Article 39.5 discussed the various components that make up a user's perception of system performance. There is another equally important approach to this issue: the computer's view of performance. All system performance issues are basically resource contention issues. In any computer system, there are three fundamental resources: the CPU, memory, and the I/O subsystem (e.g., disks and networks). From this standpoint, performance tuning means ensuring that every user gets a fair share of available resources.

Each resource has its own particular set of problems. Resource problems are complicated because all resources interact with one another. Your best approach is to consider carefully what each system resource does: CPU, I/O, and memory. To get you started, here's a quick summary of each system resource and the problems it can have.

39.12.1 The CPU

On any time-sharing system, even single-user time-sharing systems (such as UNIX on a personal computer), many programs want to use the CPU at the same time. Under most circumstances the UNIX kernel is able to allocate the CPU fairly; however, each process (or program) requires a certain number of CPU cycles to execute and there are only so many cycles in a day. At some point the CPU just can't get all the work done.

There are a few ways to measure CPU contention. The simplest is the UNIX load average, reported by the BSD uptime ( 39.7 ) command. Under System V, sar -q provides the same sort of information. The load average tries to measure the number of active processes at any time (a process is a single stream of instructions). As a measure of CPU utilization, the load average is simplistic, poorly defined, but far from useless.

Before you blame the CPU for your performance problems, think a bit about what we don't mean by CPU contention. We don't mean that the system is short of memory or that it can't do I/O fast enough. Either of these situations can make your system appear very slow. But the CPU may be spending most of its time idle; therefore, you can't just look at the load average and decide that you need a faster processor. Your programs won't run a bit faster. Before you understand your system, you also need to find out what your memory and I/O subsystems are doing. Users often point their fingers at the CPU, but I would be willing to bet that in most situations memory and I/O are equally (if not more) to blame.

Given that you are short of CPU cycles, you have three basic alternatives:

If none of these options is viable, you may need to upgrade your system.

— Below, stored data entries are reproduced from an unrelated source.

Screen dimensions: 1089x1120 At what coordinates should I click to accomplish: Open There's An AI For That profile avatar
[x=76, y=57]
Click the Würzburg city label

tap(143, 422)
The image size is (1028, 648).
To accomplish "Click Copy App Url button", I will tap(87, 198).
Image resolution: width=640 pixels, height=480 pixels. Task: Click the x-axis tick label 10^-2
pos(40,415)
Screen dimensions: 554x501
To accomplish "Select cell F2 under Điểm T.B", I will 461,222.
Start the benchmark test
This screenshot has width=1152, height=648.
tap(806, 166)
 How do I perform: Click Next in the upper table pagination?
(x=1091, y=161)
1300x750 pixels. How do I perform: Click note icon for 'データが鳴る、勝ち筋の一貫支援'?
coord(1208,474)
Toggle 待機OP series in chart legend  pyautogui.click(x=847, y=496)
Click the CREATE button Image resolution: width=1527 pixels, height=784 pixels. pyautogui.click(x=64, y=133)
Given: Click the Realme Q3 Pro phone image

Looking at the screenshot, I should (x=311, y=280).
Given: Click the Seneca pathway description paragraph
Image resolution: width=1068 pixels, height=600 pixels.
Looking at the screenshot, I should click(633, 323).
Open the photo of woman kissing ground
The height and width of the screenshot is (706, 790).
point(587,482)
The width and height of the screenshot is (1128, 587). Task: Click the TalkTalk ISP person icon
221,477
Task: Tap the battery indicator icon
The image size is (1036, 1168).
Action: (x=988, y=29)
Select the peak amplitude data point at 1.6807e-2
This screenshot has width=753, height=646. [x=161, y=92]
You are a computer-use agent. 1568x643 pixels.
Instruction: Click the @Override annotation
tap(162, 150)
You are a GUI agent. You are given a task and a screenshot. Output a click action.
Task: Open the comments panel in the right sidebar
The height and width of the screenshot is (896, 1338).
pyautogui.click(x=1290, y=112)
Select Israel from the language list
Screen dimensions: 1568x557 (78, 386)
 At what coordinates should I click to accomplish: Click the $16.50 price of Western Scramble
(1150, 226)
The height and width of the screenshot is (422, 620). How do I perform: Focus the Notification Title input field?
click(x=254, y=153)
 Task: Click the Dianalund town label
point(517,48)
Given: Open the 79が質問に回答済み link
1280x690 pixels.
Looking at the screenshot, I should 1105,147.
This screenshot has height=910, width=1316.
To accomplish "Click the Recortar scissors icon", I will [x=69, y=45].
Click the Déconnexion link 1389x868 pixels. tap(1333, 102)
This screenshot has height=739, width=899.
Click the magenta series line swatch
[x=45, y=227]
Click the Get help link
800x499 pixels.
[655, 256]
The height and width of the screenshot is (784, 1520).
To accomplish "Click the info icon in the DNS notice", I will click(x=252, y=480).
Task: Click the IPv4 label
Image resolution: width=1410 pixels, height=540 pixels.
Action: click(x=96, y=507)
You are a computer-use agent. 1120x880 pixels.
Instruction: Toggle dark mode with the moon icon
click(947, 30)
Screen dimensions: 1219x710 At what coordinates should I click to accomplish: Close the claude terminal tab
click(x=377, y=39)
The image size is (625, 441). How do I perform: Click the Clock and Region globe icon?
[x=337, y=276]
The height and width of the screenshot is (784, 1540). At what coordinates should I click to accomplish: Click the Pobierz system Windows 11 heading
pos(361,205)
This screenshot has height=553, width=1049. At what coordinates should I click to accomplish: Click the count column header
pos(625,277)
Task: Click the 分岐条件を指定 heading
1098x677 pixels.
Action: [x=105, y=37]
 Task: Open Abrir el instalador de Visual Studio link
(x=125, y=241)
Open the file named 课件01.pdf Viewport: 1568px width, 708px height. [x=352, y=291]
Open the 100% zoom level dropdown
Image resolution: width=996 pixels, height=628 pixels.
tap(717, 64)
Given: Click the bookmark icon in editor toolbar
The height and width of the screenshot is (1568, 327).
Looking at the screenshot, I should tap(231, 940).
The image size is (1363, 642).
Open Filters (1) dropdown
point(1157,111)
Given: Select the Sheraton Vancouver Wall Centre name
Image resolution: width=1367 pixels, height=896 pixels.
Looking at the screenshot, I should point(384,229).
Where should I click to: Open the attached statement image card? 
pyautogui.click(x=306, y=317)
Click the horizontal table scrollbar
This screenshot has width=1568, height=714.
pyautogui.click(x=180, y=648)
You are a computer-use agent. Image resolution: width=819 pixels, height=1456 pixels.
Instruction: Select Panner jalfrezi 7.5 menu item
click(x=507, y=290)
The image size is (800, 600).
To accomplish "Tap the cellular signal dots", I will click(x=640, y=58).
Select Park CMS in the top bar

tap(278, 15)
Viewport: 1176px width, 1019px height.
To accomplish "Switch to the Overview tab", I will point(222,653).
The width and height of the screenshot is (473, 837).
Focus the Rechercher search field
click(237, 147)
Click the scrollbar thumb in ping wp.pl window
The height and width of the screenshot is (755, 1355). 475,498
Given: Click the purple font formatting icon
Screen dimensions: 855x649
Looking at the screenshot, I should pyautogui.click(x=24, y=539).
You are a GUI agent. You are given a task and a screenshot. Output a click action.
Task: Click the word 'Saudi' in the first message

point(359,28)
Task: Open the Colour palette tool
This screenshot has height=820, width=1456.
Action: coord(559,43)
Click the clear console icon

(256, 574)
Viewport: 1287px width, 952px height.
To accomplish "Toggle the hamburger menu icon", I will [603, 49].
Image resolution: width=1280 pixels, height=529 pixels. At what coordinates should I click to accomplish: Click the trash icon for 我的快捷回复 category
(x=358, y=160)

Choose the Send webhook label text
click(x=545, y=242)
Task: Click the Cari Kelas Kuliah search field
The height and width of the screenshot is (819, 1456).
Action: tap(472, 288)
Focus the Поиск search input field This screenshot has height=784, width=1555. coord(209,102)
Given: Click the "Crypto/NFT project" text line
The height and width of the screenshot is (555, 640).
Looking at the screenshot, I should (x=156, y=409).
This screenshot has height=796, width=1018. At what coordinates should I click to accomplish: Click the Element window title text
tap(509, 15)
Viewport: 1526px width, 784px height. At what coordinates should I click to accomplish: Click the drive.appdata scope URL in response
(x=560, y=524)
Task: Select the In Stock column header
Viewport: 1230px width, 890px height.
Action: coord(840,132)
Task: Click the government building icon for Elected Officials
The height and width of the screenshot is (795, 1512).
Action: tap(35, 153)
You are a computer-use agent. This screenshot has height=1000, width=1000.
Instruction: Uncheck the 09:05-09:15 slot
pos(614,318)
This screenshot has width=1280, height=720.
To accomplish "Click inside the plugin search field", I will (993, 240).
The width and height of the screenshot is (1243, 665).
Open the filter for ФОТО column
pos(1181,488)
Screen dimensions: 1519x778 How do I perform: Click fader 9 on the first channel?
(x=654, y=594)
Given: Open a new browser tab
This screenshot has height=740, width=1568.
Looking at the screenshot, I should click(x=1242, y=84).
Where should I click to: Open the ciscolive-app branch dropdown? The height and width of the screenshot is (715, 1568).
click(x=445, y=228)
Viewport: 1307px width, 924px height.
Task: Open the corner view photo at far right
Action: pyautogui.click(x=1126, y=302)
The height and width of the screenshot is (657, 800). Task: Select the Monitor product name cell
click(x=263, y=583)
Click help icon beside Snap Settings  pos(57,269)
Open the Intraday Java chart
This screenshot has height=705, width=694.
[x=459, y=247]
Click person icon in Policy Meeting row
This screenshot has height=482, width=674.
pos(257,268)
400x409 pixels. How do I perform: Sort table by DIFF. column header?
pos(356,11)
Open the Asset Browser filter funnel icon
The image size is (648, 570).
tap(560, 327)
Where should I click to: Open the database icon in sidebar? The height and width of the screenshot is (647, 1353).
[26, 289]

39.12.2 The Memory Subsystem

Memory contention arises when the memory requirements of the active processes exceed the physical memory available on the system; at this point, the system is out of memory. To handle this lack of memory without crashing the system or killing processes, the system starts paging : moving portions of active processes to disk in order to reclaim physical memory. At this point, performance decreases dramatically. Paging is distinguished from swapping , which means moving entire processes to disk and reclaiming their space. Paging and swapping indicate that the system can't provide enough memory for the processes that are currently running, although under some circumstances swapping can be a part of normal housekeeping. Under BSD UNIX, tools such as vmstat and pstat show whether the system is paging; ps can report the memory requirements of each process. The System V utility sar provides information about virtually all aspects of memory performance.

To prevent paging, you must either make more memory available or decrease the extent to which jobs compete. To do this, you can tune system parameters, which is beyond the scope of this book (see O'Reilly & Associates' System Performance Tuning by Mike Loukides for help). You can also terminate ( 38.10 ) the jobs with the largest memory requirements. If your system has a lot of memory, the kernel's memory requirements will be relatively small; the typical antagonists are very large application programs.

39.12.3 The I/O Subsystem

The I/O subsystem is a common source of resource contention problems. A finite amount of I/O bandwidth must be shared by all the programs (including the UNIX kernel) that currently run. The system's I/O buses can transfer only so many megabytes per second; individual devices are even more limited. Each kind of device has its own peculiarities and, therefore, its own problems. Unfortunately, UNIX has poor tools for analyzing the I/O subsystem. Under BSD UNIX, iostat can give you information about the transfer rates for each disk drive; ps and vmstat can give some information about how many processes are blocked waiting for I/O; and netstat and nfsstat report various network statistics. Under System V, sar can provide voluminous information about I/O efficiency, and sadp (V.4) can give detailed information about disk access patterns. However, there is no standard tool to measure the I/O subsystem's response to a heavy load.

The disk and network subsystems are particularly important to overall performance. Disk bandwidth issues have two general forms: maximizing per-process transfer rates and maximizing aggregate transfer rates. The per-process transfer rate is the rate at which a single program can read or write data. The aggregate transfer rate is the maximum total bandwidth that the system can provide to all programs that run.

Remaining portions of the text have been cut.